Your assignment: If an entry below contains an image, drop the image and retype the rest exactly.

(Stored data)
┌──
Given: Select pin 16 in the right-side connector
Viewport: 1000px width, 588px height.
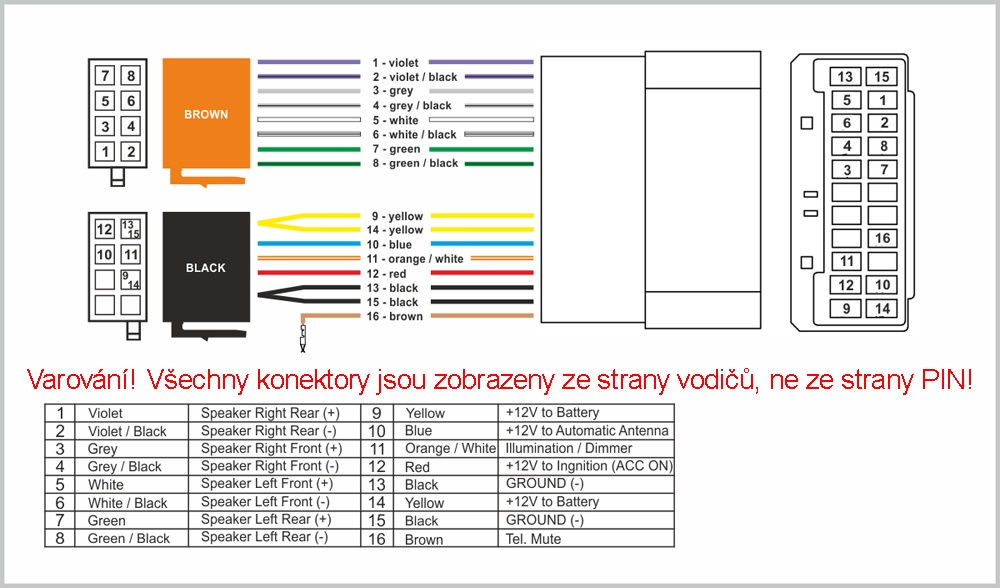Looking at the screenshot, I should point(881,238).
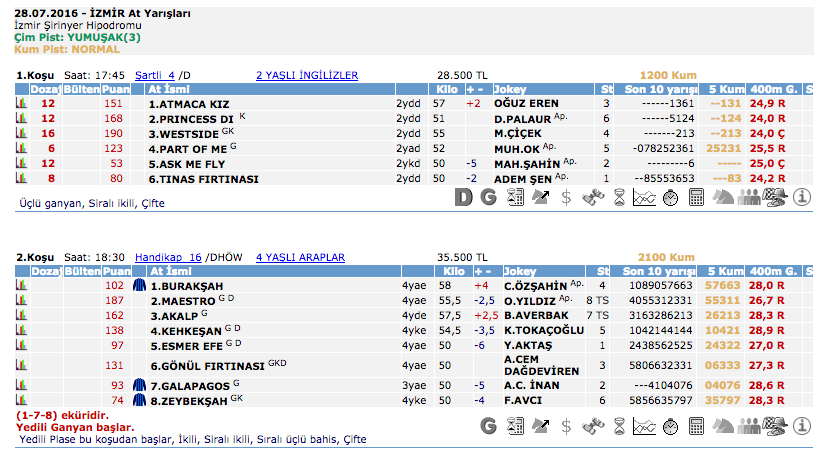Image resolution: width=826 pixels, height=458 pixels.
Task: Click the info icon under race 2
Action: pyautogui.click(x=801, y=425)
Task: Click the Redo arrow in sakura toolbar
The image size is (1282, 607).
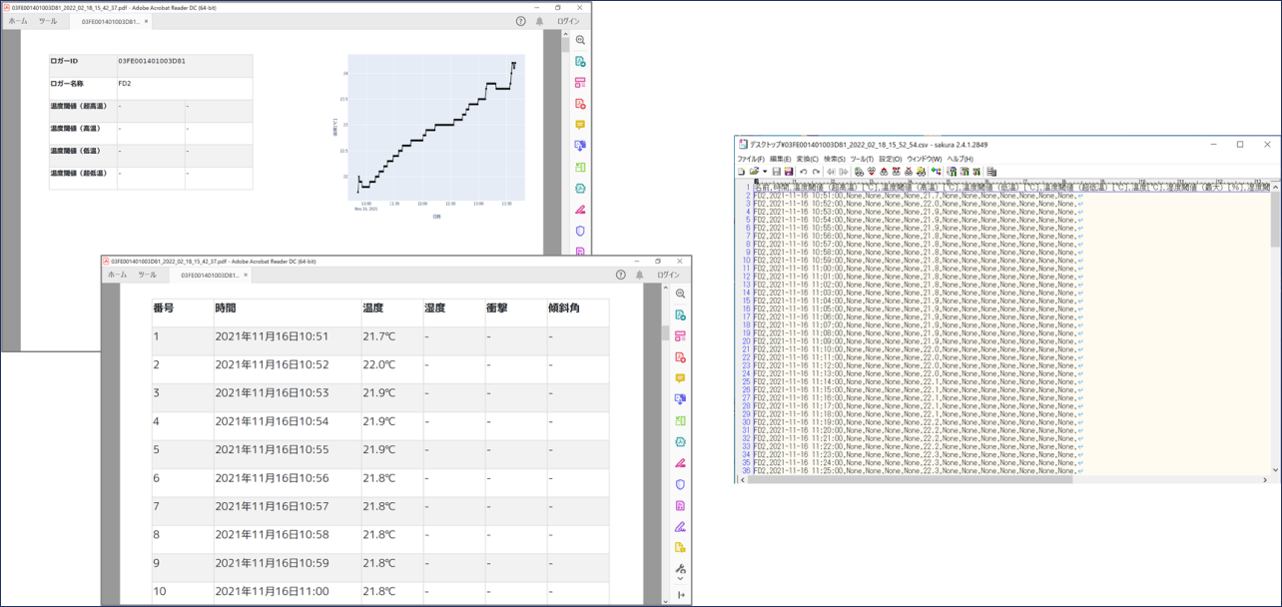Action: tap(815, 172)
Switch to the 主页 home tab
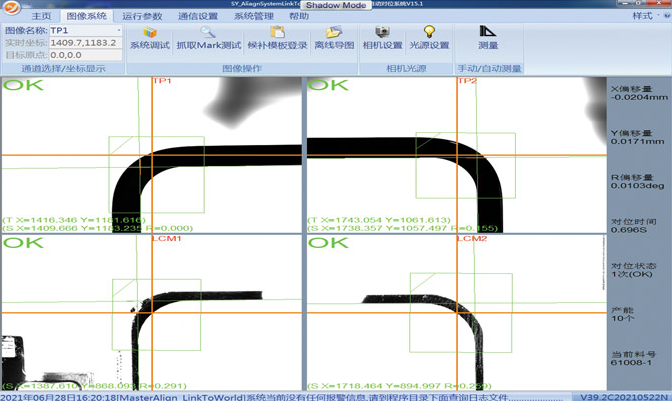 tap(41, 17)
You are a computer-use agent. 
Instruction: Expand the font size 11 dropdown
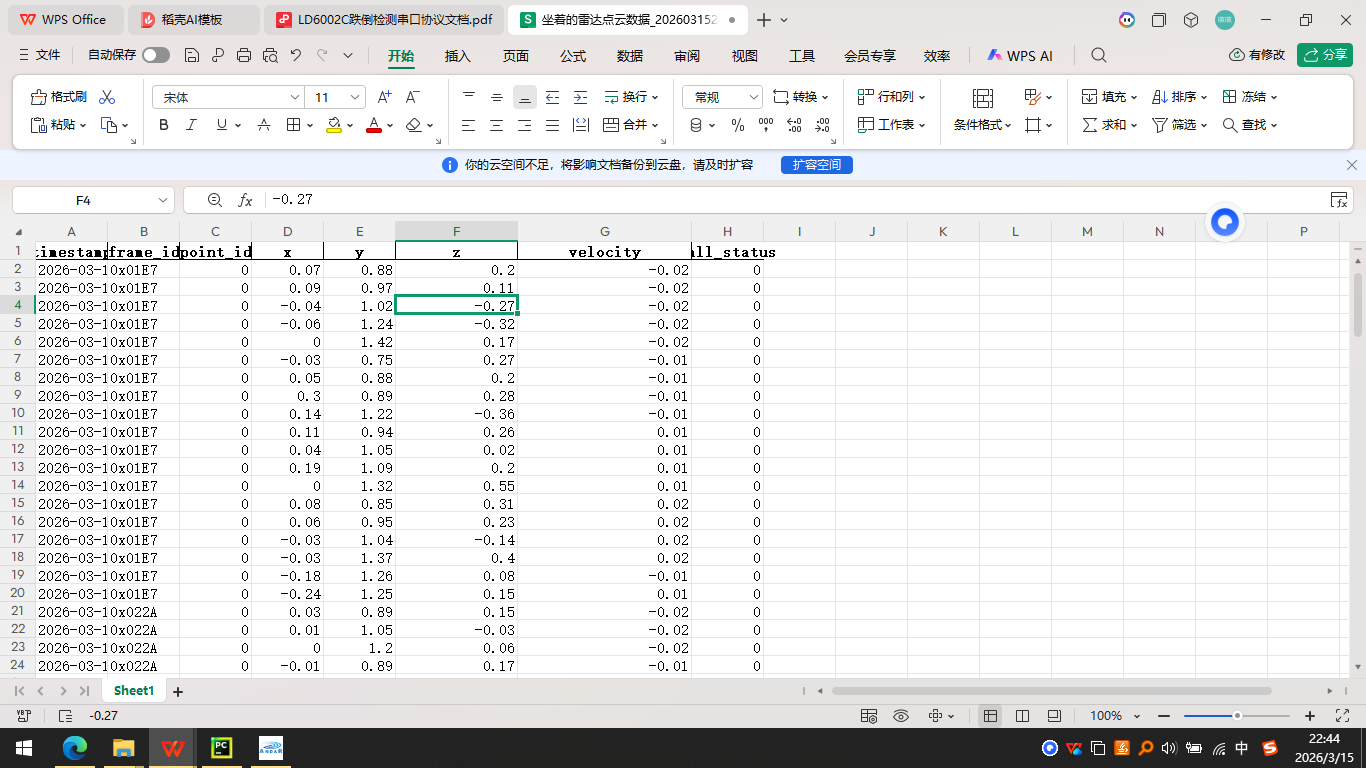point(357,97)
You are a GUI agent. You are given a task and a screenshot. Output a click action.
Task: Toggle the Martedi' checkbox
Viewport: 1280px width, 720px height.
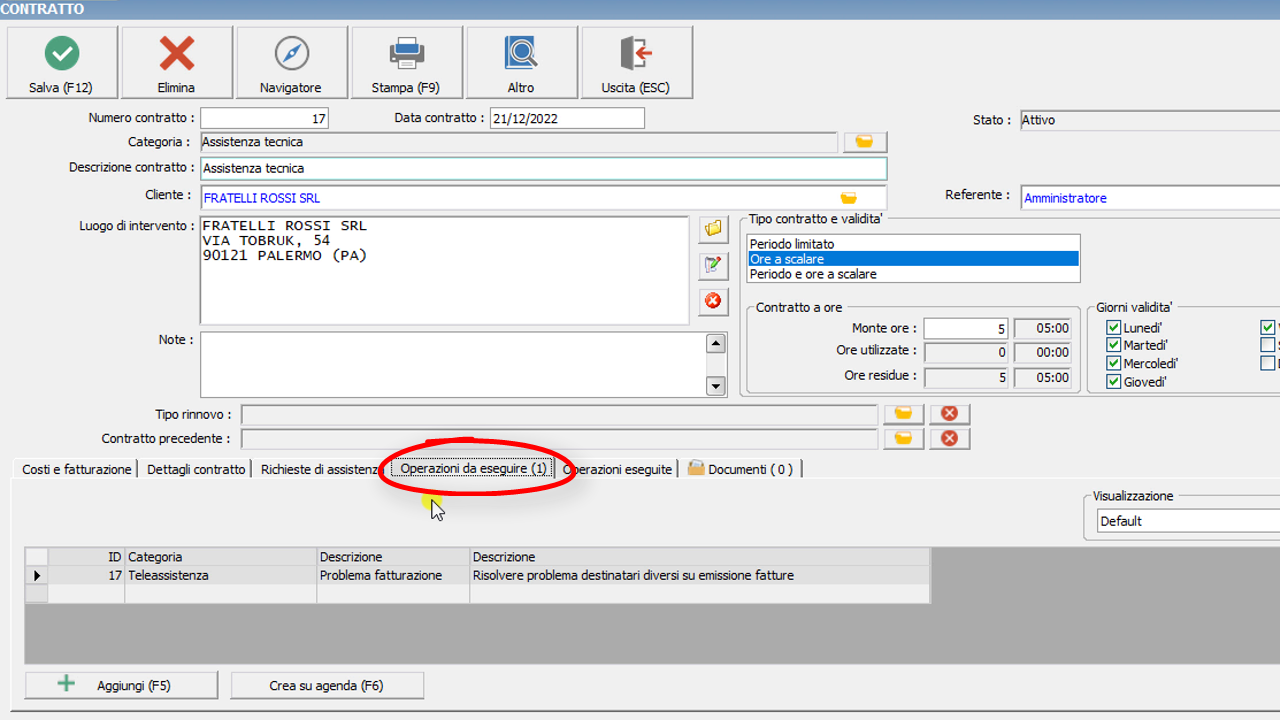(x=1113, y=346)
└──
Response area:
Given: Select pin 16 in the right-side connector
Viewport: 1000px width, 588px height.
Looking at the screenshot, I should point(881,238).
Image resolution: width=826 pixels, height=458 pixels.
Task: Click the info icon under race 2
Action: pyautogui.click(x=801, y=425)
Task: Click the Redo arrow in sakura toolbar
The image size is (1282, 607).
Action: tap(815, 172)
Switch to the 主页 home tab
 tap(41, 17)
You are a computer-use agent. 
Instruction: Expand the font size 11 dropdown
point(357,97)
You are a GUI agent. You are given a task and a screenshot. Output a click action.
Task: Toggle the Martedi' checkbox
Viewport: 1280px width, 720px height.
(x=1113, y=346)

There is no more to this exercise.